*Records for the exercise*.

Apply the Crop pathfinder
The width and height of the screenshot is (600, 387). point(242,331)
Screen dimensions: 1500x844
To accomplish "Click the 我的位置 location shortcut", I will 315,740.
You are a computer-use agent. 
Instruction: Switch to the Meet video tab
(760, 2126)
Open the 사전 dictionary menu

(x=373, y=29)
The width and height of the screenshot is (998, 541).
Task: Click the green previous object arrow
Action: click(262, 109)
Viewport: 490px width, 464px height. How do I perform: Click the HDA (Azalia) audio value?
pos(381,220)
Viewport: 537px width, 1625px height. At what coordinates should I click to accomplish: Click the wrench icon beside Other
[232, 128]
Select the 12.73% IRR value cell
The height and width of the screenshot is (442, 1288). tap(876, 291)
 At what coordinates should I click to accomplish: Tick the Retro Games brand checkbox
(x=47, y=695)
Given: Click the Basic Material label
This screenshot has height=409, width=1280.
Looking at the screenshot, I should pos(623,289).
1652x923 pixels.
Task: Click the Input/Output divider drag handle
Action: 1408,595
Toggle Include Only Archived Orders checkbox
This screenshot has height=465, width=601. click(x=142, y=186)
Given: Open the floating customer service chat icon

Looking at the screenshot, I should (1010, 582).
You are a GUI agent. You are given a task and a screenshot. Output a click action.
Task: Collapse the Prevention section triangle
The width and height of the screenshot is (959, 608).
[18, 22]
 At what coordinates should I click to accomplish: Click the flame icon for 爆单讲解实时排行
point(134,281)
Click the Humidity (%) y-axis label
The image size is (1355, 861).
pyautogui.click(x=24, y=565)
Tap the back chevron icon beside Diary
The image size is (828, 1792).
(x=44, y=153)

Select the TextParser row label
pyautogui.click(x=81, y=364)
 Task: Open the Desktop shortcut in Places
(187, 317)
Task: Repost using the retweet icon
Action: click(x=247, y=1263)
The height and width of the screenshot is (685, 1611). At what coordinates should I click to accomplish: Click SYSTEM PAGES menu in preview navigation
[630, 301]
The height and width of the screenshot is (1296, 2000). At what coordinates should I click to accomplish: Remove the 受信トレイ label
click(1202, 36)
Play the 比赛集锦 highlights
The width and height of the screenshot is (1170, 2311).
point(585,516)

*Work instructions*.
The output should restate the data exactly, with no line missing.

*Answer below*.
Apply the Crop pathfinder
The width and height of the screenshot is (600, 387). point(242,331)
Screen dimensions: 1500x844
To accomplish "Click the 我的位置 location shortcut", I will 315,740.
You are a computer-use agent. 
Instruction: Switch to the Meet video tab
(760, 2126)
Open the 사전 dictionary menu

(x=373, y=29)
The width and height of the screenshot is (998, 541).
Task: Click the green previous object arrow
Action: click(262, 109)
Viewport: 490px width, 464px height. How do I perform: Click the HDA (Azalia) audio value?
pos(381,220)
Viewport: 537px width, 1625px height. At what coordinates should I click to accomplish: Click the wrench icon beside Other
[232, 128]
Select the 12.73% IRR value cell
The height and width of the screenshot is (442, 1288). tap(876, 291)
 At what coordinates should I click to accomplish: Tick the Retro Games brand checkbox
(x=47, y=695)
Given: Click the Basic Material label
This screenshot has height=409, width=1280.
Looking at the screenshot, I should pos(623,289).
1652x923 pixels.
Task: Click the Input/Output divider drag handle
Action: 1408,595
Toggle Include Only Archived Orders checkbox
This screenshot has height=465, width=601. click(x=142, y=186)
Given: Open the floating customer service chat icon

Looking at the screenshot, I should (1010, 582).
You are a GUI agent. You are given a task and a screenshot. Output a click action.
Task: Collapse the Prevention section triangle
The width and height of the screenshot is (959, 608).
[18, 22]
 At what coordinates should I click to accomplish: Click the flame icon for 爆单讲解实时排行
point(134,281)
Click the Humidity (%) y-axis label
The image size is (1355, 861).
pyautogui.click(x=24, y=565)
Tap the back chevron icon beside Diary
The image size is (828, 1792).
(x=44, y=153)

Select the TextParser row label
pyautogui.click(x=81, y=364)
 Task: Open the Desktop shortcut in Places
(187, 317)
Task: Repost using the retweet icon
Action: click(x=247, y=1263)
The height and width of the screenshot is (685, 1611). At what coordinates should I click to accomplish: Click SYSTEM PAGES menu in preview navigation
[630, 301]
The height and width of the screenshot is (1296, 2000). At what coordinates should I click to accomplish: Remove the 受信トレイ label
click(1202, 36)
Play the 比赛集锦 highlights
The width and height of the screenshot is (1170, 2311).
point(585,516)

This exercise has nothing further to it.